I would like to be able to retrieve the gradient tape of a given gradient computation.
For instance, let’s say I define the gradient of my outputs with respect to a given weights using torch.autograd.grad, is there any way to have access of its tape?
We don’t really build gradient tapes per se. But graphs. You can access some limited properties of it from python. This package can be used for example to plot the graph nicely.
Why do you want to get access to it?
Thank you for your answer.
Ok I see, I am trying to get the gradients of the output of a neural network with respect to the weights. Usually backpropagation provides the gradient of the cost function which requires to compute the gradient of the outputs. I am wondering how to get this gradient, do you have any idea ?
You you have multiple outputs, it is called a Jacobian, Unfortunately, this is going to be quite expensive to compute (you can see this gist on how to do it).
Thanks for the answer.
Let’s say I have a model N, would it not be enough to do:
“Jacobian = torch.autograd.grad(N.output(x), N.output.weight, grad_outputs=[v1, v2, v3])” ?
Where this should give me the Jacobian-vector product with the vectors v1, v2 and v3.
Also, the aim of backpropagation is to get this Jacobian.

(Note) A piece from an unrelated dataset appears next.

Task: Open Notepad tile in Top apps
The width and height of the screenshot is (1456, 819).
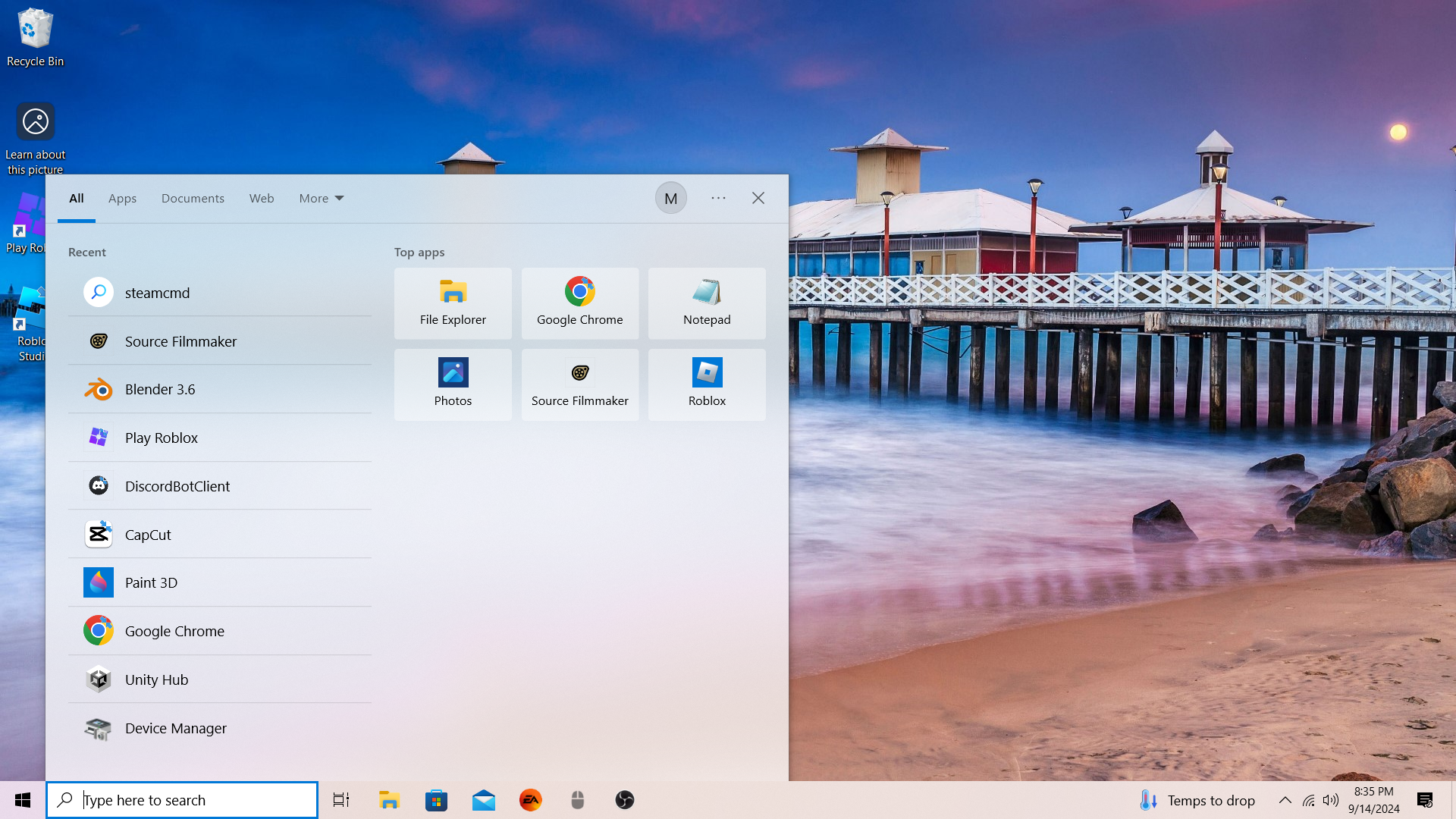Action: pyautogui.click(x=707, y=303)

Do the same process happen behind the scenes when I perform the previous line of code and when I just fit the model and the backpropagation is executed ?

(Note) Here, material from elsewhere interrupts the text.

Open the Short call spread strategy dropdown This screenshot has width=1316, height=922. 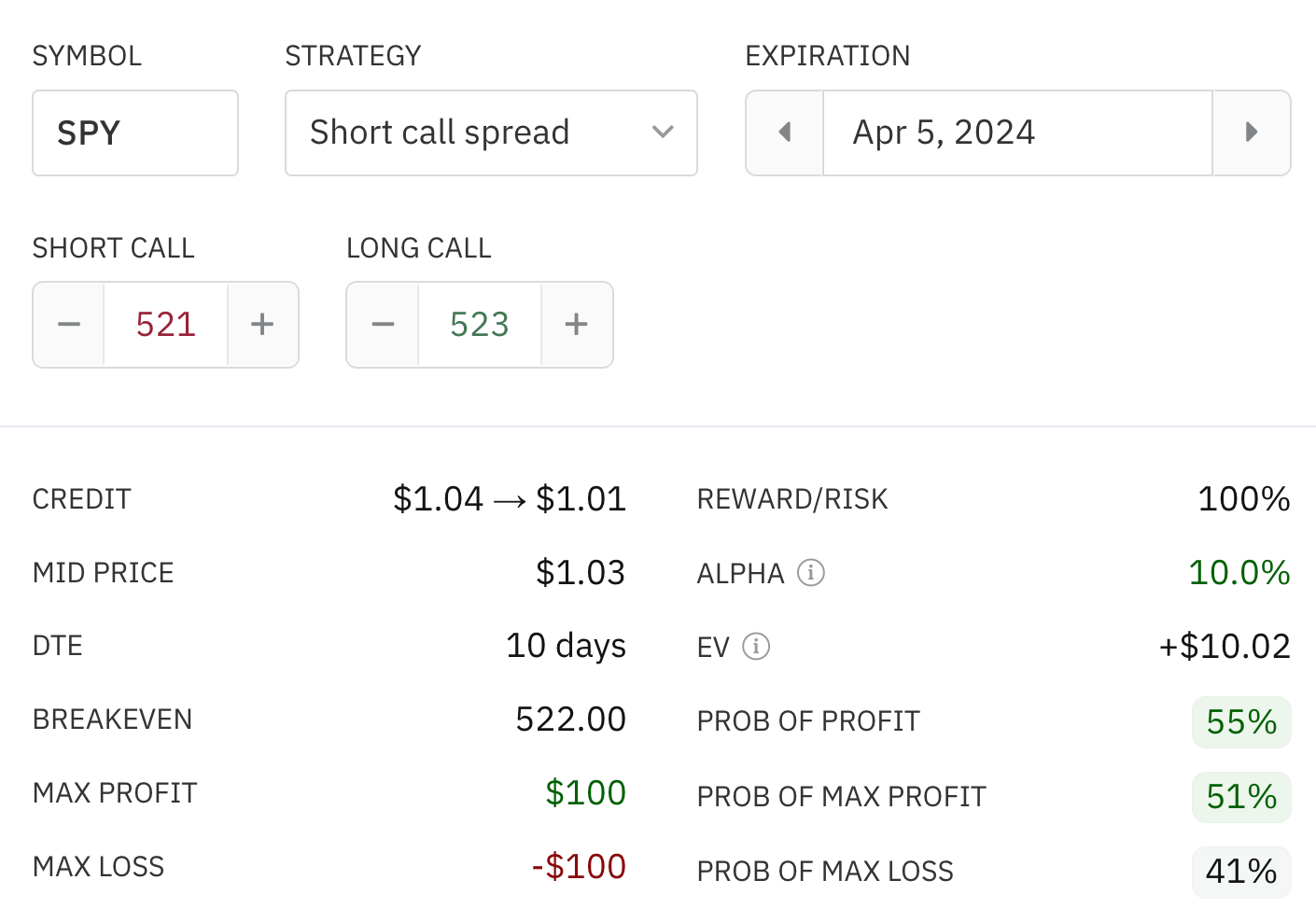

Put simply, in terms of performance, I am wondering what is the gap between the computation of this Jacobian inside the training of tthe model and when I execute the previous line.
Unfortunately, we do not support doing the vector Jacobian product with multiple vectors at the same time. You have to use a for loop and multiple calls to backward (as is done in the gist I linked above).
Also, the aim of backpropagation is to get this Jacobian.
This is only true when your function has scalar output. If it has multiple outputs, then it only computes vector Jacobian product. This is a limitation to any deep learning framework and Automatic Differentiation in general.
The performance of using this during training is going to be quite high. It will be very dependent on your network, so you will want to try and see how slow it is.